臺灣外紀明尚書、閩に入り撫を議す/范総督、赴任し琉球に上る(卷十五 明尚書入閩議撫 范總督抵任上琉)
展界の実施
- 康熙八年二月、遷界が緩和され民は復業するが、臺灣に関する規制は広東ほど緩和されなかった。王来任・周有徳は広東の民から慕われ、後に祠が建てられ春秋に祭られる。
明珠・蔡毓栄の招撫使節
- 六月、朝廷は刑部尚書明珠・兵部侍郎蔡毓栄を福建へ派遣し、靖南王耿継茂・総督祖沢沛とともに招撫を協議させる。興化知府慕天顔・都督僉事季佺が詔書を奉じて臺灣へ渡る。

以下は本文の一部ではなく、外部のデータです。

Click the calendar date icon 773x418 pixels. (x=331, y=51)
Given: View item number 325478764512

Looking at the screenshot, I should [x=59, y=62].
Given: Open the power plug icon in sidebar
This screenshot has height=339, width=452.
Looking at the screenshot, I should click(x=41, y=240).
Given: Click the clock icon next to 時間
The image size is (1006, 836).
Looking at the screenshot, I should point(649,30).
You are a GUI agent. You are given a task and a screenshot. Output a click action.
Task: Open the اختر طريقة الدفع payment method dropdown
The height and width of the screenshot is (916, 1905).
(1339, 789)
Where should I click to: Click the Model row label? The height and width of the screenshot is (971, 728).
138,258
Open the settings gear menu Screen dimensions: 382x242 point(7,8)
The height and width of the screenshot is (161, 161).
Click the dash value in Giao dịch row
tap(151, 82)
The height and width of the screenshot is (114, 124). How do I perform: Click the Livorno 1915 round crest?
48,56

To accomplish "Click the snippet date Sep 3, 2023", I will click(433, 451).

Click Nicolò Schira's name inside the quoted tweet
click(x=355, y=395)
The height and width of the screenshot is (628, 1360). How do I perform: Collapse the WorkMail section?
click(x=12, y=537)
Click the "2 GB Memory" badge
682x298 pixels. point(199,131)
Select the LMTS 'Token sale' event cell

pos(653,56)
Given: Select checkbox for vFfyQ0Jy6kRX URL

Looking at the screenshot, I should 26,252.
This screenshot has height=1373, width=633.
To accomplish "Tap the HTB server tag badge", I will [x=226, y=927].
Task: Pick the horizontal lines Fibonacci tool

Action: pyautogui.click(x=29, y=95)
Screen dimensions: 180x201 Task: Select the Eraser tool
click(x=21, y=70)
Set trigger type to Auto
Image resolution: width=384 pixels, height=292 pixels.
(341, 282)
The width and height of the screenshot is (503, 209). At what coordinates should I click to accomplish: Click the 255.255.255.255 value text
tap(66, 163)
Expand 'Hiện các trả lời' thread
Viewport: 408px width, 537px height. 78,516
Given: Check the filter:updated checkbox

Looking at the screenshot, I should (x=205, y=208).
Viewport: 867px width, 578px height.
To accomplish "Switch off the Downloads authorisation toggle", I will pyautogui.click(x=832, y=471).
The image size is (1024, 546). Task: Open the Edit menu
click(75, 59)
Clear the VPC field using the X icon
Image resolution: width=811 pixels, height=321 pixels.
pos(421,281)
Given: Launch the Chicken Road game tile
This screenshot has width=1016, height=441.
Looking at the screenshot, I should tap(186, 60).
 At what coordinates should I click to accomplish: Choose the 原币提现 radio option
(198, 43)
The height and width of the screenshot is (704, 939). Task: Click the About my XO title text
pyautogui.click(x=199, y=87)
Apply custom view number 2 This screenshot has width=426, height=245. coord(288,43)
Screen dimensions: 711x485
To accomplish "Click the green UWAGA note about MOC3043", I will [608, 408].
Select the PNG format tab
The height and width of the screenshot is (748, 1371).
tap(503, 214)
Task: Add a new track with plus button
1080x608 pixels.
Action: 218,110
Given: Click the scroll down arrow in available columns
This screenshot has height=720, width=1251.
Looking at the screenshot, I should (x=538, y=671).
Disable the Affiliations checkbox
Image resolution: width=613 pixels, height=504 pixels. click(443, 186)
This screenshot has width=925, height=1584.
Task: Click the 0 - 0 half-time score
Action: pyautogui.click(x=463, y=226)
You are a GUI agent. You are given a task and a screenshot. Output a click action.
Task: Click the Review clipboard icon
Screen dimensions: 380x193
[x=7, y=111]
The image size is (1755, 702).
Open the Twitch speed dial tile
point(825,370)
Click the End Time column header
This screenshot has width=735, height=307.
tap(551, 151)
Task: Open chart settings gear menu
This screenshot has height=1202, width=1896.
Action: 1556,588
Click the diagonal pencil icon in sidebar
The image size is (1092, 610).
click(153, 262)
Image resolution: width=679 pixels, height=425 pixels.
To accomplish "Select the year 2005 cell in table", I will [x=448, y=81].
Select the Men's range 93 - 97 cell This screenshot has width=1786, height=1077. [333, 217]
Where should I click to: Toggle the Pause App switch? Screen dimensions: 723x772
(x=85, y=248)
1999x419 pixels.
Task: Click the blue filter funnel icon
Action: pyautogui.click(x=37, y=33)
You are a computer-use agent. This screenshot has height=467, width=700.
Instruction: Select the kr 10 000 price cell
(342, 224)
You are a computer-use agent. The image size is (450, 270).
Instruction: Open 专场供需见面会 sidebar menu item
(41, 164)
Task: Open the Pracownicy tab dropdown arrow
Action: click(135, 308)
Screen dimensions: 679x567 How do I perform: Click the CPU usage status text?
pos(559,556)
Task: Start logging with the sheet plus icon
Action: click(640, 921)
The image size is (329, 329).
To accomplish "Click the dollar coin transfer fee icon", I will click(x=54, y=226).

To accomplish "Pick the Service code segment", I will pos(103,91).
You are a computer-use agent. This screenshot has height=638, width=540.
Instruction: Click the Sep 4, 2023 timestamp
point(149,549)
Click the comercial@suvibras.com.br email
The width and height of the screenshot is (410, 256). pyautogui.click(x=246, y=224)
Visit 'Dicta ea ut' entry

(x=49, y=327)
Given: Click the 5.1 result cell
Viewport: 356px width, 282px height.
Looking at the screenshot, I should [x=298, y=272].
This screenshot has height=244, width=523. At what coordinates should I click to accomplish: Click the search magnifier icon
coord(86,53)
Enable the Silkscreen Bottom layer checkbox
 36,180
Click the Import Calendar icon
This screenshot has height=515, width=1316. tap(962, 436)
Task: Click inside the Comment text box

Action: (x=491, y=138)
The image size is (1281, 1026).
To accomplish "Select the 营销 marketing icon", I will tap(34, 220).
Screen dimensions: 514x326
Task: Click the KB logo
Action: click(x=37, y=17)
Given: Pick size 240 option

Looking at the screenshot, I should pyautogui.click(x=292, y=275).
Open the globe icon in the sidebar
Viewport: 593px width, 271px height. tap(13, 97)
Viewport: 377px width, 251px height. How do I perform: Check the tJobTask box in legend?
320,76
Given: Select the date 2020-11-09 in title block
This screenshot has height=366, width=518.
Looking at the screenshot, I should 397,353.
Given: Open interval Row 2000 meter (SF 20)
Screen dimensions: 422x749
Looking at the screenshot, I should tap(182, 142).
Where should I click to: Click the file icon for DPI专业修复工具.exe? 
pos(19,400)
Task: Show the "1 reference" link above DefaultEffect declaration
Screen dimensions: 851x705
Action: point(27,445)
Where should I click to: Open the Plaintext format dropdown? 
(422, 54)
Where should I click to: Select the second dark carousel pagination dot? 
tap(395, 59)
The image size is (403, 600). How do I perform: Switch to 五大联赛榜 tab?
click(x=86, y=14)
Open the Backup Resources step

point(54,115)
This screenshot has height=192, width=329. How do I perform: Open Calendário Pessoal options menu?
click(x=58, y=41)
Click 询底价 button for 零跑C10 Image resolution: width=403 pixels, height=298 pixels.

- 経は使者を礼遇するが詔書の受領は拒み、明珠への返書で「朝鮮の例に倣うなら応じるが、薙髪は死んでも受け入れない」との立場を明言する。
- 慕天顔は経の返書中の語句(「麟鳳の姿は籠に囚われず」等)を論難し、清朝の大一統の立場から臺灣を対等な「通好」の相手として扱うことはできないと主張。柯平・葉亨との間で使者としての礼遇(正門から入るか角門からか)を巡っても押し問答が続く。
藩封交渉の決裂
- 明珠らは「臺灣に世封を許す」との条件を提示するが、薙髪と臣礼を伴うものであり、経はこれを拒否。慕天顔・耿継茂それぞれに宛てた返書で、「衣冠は自ら有するもの、爵禄も自ら有するもの」として朝鮮とは異なる独自の立場を主張し、方国安・孫可望らかつて清に降った者たちの末路を引き合いに警戒感を示す。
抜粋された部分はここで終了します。